Potential effects: Brivanib alaninate has shown promising anti-tumor activity in preclinical and clinical studies. In particular, it has demonstrated efficacy in reducing tumor growth and inducing remission in HCC and mCRC. It has also shown potential in combination with other anti-cancer agents, such as chemotherapy and radiation therapy. However, more research is needed to determine its full potential and efficacy in different types of tumors.
Product mechanism: Brivanib alaninate works by inhibiting the activity of VEGFR and FGFR, which are involved in the regulation of angiogenesis and tumor growth. Overexpression of these receptors is associated with various cancers, including HCC and mCRC. As a tyrosine kinase inhibitor, brivanib alaninate binds to the ATP-binding site of VEGFR and FGFR, preventing their activation and downstream signaling pathways that promote cancer cell growth and angiogenesis. By inhibiting VEGFR and FGFR, brivanib alaninate can block tumor growth and induce apoptosis.
Safety: Brivanib alaninate has been evaluated in several preclinical and clinical studies involving hundreds of patients with different types of cancers. Overall, it has been well-tolerated, with manageable side effects. The most common adverse events reported were fatigue, hypertension, diarrhea, and nausea. More severe side effects, such as thromboembolism and liver toxicity, were observed in some patients, but they were rare and usually resolved after dose adjustments or discontinuation.
Side effects: Common side effects of brivanib alaninate include fatigue, hypertension, diarrhea, and nausea. These symptoms are usually mild or moderate and can be managed with supportive care or dose modifications. Less common but more severe side effects may include thromboembolism and liver toxicity, which may require prompt medical intervention. Patients should be monitored closely for these adverse events and receive appropriate medical intervention if necessary.

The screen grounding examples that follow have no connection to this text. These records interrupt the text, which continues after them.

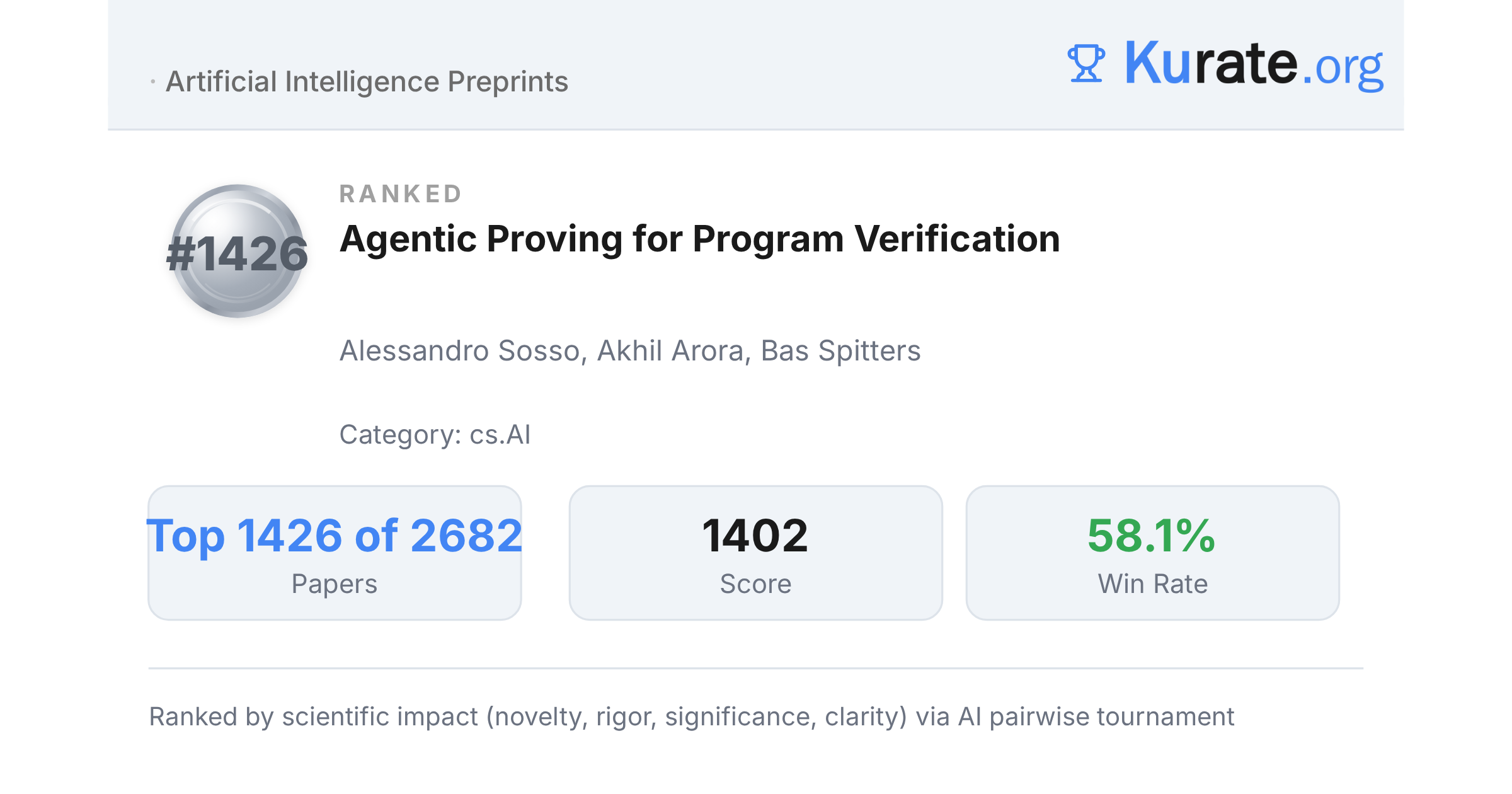Select the Artificial Intelligence Preprints header
Viewport: 1512px width, 794px height.
click(367, 82)
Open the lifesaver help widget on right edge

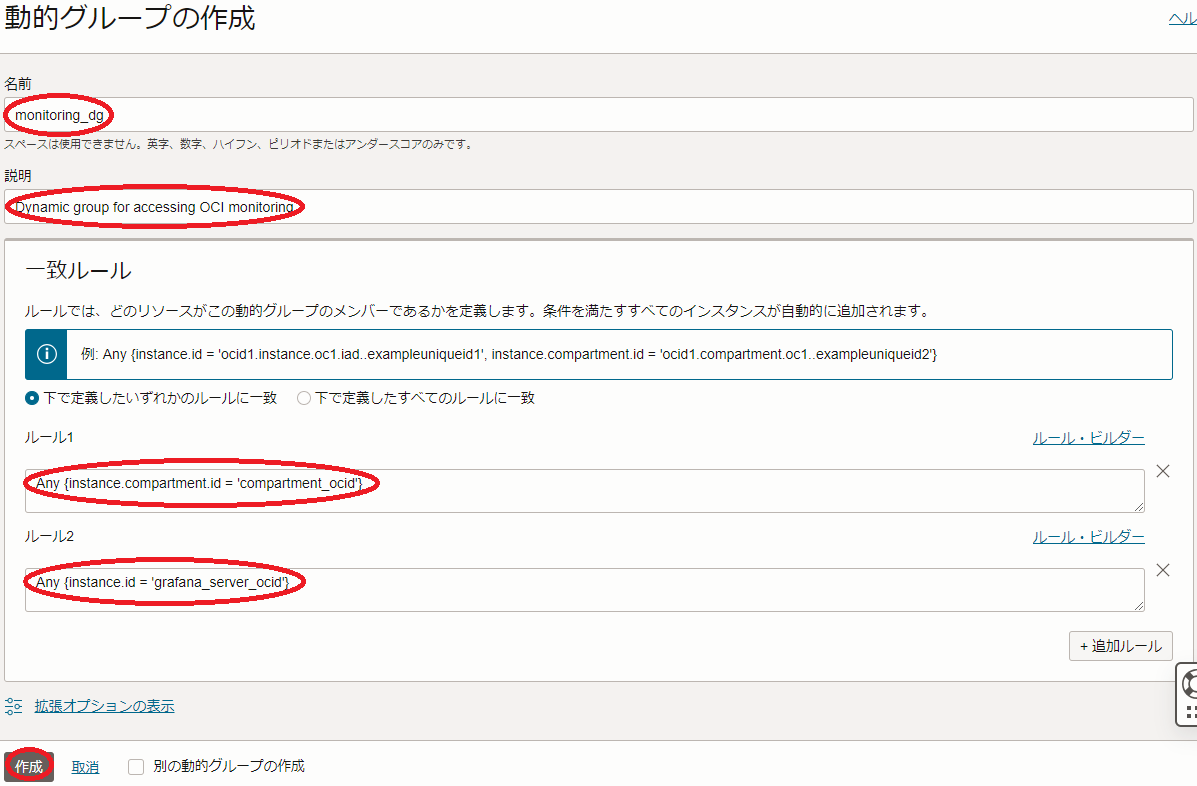[1189, 683]
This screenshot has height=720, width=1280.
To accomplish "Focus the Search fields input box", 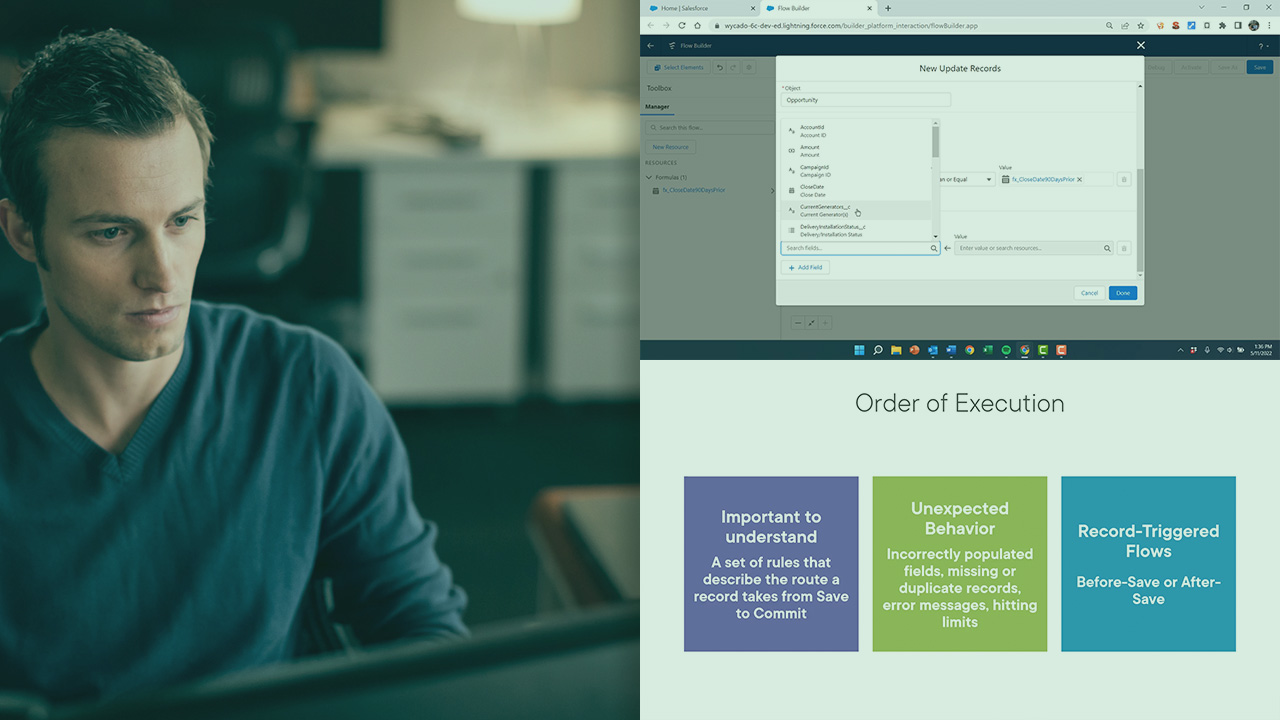I will [x=855, y=248].
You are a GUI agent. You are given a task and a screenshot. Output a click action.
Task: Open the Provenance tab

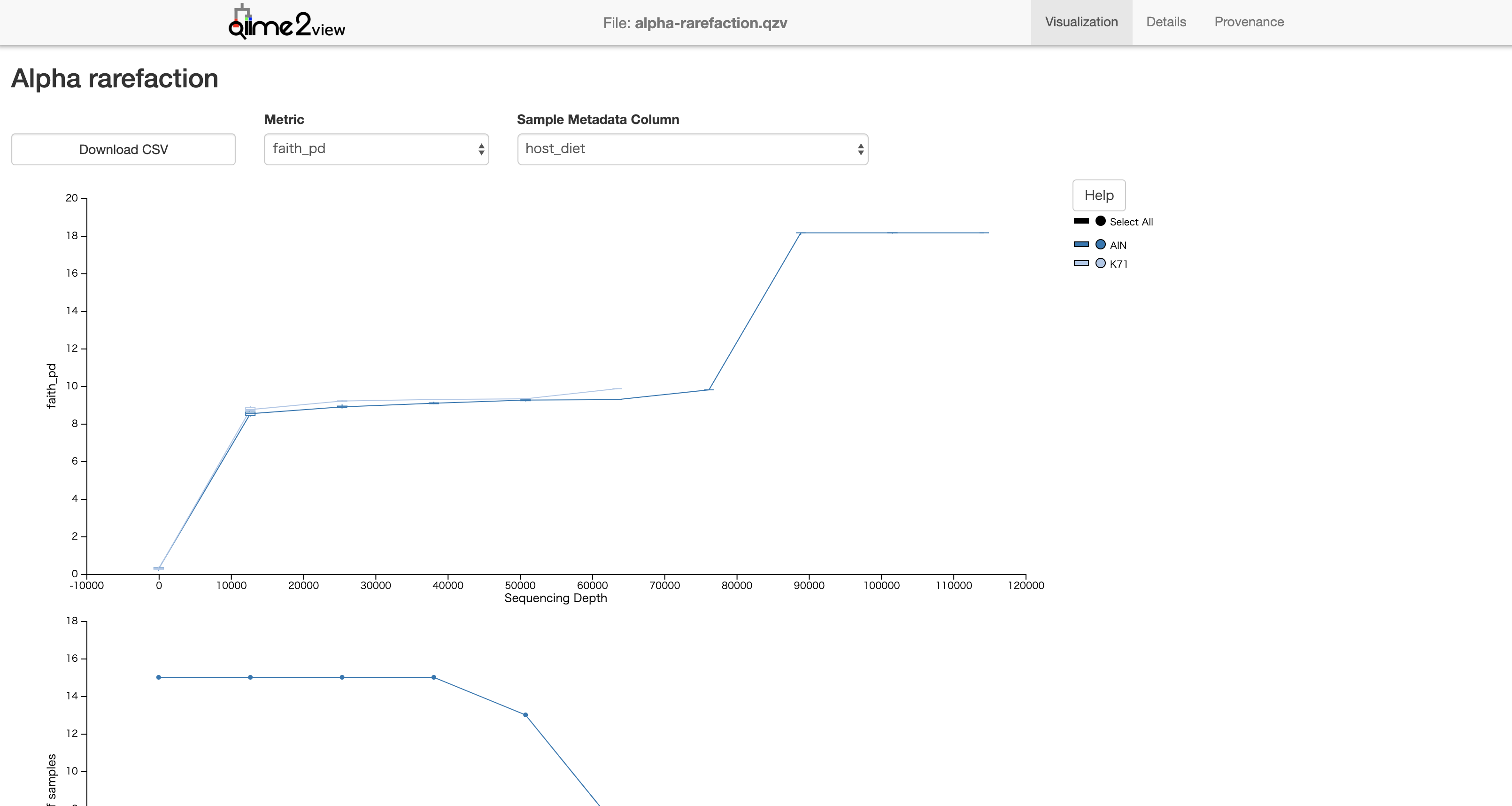click(x=1249, y=22)
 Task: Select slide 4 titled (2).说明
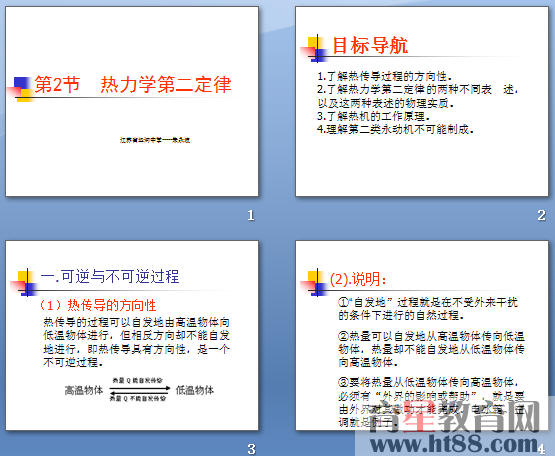(422, 335)
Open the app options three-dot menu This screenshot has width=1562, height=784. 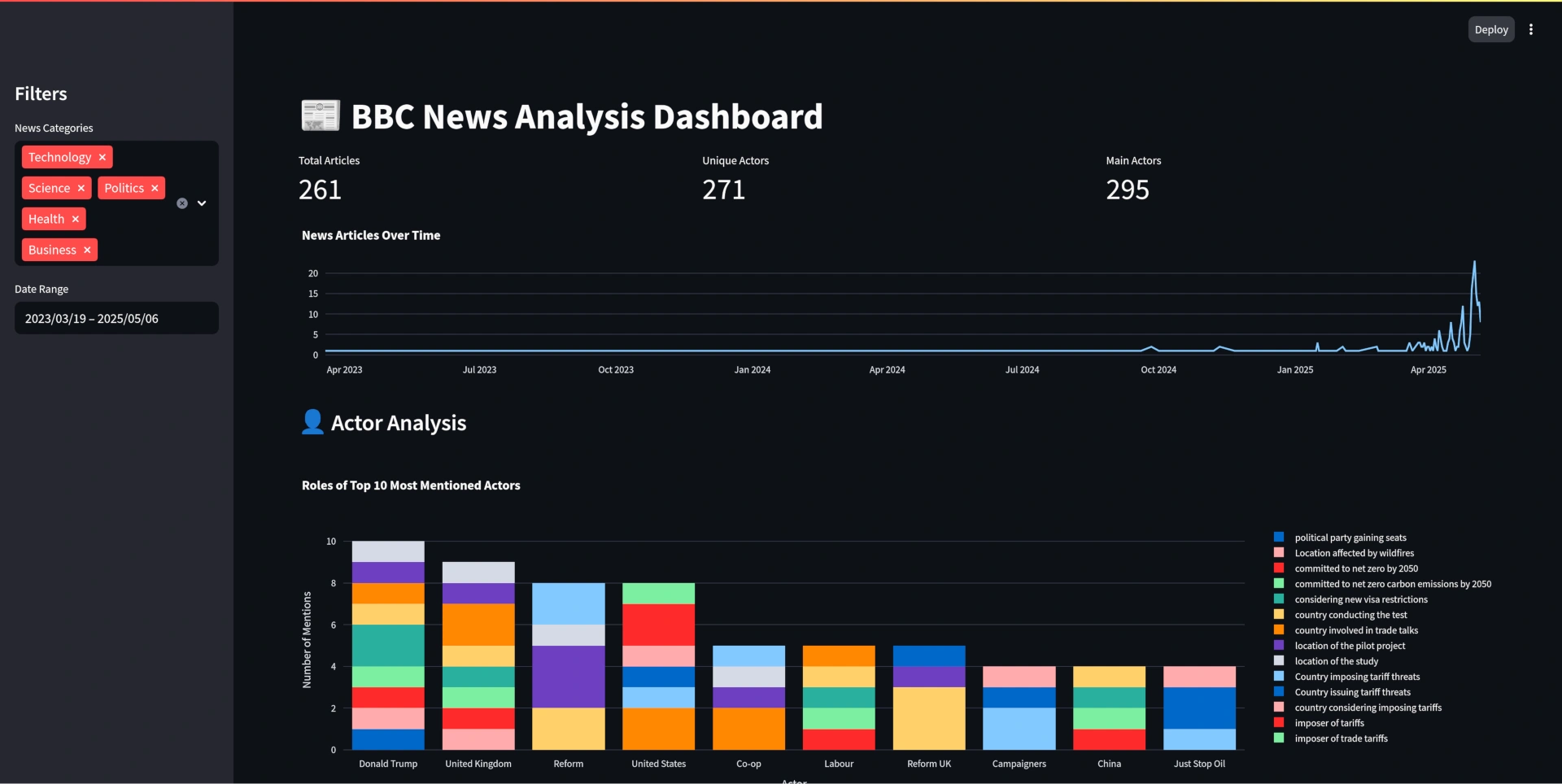point(1531,29)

Dosing information: The recommended dose of brivanib alaninate varies depending on the indication and the patient's condition. In clinical trials, doses ranging from 200 to 800 mg/day have been evaluated, either as a single agent or in combination with other drugs. Treatment duration also varies and can range from a few weeks to several months, depending on the response and tolerability. Patients should follow their doctor's instructions regarding dosing, administration, and monitoring.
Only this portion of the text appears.